Can you copy the lines from the one that contains "Where should I click to: Click the word" through the end of the material below, exactly and with nothing else?

****************

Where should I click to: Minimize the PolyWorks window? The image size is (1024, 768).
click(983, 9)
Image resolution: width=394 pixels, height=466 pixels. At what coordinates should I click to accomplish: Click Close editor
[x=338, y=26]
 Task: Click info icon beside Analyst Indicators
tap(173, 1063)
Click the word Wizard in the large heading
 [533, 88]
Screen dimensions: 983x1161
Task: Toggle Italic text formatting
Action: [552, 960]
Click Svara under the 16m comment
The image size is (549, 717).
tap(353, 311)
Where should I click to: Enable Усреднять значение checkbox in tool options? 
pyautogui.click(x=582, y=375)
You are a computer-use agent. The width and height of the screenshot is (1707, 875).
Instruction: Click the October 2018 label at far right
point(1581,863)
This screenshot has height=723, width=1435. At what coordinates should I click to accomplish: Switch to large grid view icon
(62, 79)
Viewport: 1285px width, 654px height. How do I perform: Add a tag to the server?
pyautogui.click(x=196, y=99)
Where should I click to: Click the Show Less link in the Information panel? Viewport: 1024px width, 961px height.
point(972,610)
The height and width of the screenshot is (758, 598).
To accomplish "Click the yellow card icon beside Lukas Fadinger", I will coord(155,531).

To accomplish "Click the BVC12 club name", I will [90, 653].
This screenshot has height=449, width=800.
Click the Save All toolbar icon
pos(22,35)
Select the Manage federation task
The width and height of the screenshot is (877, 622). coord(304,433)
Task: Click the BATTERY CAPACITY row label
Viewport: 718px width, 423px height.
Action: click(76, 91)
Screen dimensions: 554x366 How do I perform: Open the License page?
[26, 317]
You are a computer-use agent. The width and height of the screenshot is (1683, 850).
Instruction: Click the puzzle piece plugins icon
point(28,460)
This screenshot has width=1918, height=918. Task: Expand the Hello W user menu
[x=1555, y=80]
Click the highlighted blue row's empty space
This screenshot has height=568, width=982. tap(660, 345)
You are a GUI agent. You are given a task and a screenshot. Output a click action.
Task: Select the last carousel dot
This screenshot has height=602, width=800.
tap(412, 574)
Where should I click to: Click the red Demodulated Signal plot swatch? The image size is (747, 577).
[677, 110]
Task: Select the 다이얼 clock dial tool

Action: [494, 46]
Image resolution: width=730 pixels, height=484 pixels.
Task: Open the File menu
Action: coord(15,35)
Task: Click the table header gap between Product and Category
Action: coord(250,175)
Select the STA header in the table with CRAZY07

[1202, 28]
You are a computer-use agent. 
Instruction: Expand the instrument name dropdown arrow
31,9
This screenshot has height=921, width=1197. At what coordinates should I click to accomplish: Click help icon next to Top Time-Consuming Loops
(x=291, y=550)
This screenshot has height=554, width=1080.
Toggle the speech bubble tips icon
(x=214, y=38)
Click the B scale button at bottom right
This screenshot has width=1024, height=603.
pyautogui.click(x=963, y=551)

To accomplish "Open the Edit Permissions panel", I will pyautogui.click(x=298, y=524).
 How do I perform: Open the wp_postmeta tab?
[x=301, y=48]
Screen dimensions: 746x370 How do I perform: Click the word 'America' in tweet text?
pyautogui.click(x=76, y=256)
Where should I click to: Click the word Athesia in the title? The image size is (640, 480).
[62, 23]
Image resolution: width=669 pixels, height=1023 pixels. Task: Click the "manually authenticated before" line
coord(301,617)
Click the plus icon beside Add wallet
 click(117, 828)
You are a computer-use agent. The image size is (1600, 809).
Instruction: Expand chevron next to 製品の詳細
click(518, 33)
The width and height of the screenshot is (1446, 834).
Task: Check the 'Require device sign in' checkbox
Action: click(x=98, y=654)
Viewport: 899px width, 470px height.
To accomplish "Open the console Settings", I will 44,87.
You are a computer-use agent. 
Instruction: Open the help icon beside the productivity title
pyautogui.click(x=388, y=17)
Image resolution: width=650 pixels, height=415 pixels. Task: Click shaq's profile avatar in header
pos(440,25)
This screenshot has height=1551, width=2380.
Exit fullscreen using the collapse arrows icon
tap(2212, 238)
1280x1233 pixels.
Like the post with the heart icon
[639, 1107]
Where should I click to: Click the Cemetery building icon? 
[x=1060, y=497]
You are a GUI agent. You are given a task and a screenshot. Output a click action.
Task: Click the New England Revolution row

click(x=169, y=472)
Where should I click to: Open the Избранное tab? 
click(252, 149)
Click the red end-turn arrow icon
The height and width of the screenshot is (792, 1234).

****************

● **Task output**
Where should I click to: Click the word Athesia in the title? The image size is (640, 480).
[62, 23]
Image resolution: width=669 pixels, height=1023 pixels. Task: Click the "manually authenticated before" line
coord(301,617)
Click the plus icon beside Add wallet
 click(117, 828)
You are a computer-use agent. The image size is (1600, 809).
Instruction: Expand chevron next to 製品の詳細
click(518, 33)
The width and height of the screenshot is (1446, 834).
Task: Check the 'Require device sign in' checkbox
Action: click(x=98, y=654)
Viewport: 899px width, 470px height.
To accomplish "Open the console Settings", I will 44,87.
You are a computer-use agent. 
Instruction: Open the help icon beside the productivity title
pyautogui.click(x=388, y=17)
Image resolution: width=650 pixels, height=415 pixels. Task: Click shaq's profile avatar in header
pos(440,25)
This screenshot has height=1551, width=2380.
Exit fullscreen using the collapse arrows icon
tap(2212, 238)
1280x1233 pixels.
Like the post with the heart icon
[639, 1107]
Where should I click to: Click the Cemetery building icon? 
[x=1060, y=497]
You are a GUI agent. You are given a task and a screenshot. Output a click action.
Task: Click the New England Revolution row

click(x=169, y=472)
Where should I click to: Open the Избранное tab? 
click(252, 149)
Click the red end-turn arrow icon
The height and width of the screenshot is (792, 1234).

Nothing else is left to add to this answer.